§ AIM OF THE EXERCISE
Find the line with "Click the Board Selector app icon". Repeat it and each line after it, exactly, down to the end of the records below.

§ GIVEN INFORMATION
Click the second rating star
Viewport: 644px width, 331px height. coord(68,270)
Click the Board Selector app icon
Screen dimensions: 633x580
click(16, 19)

§ YOUR SOLUTION
Click the Board Selector app icon
Screen dimensions: 633x580
click(16, 19)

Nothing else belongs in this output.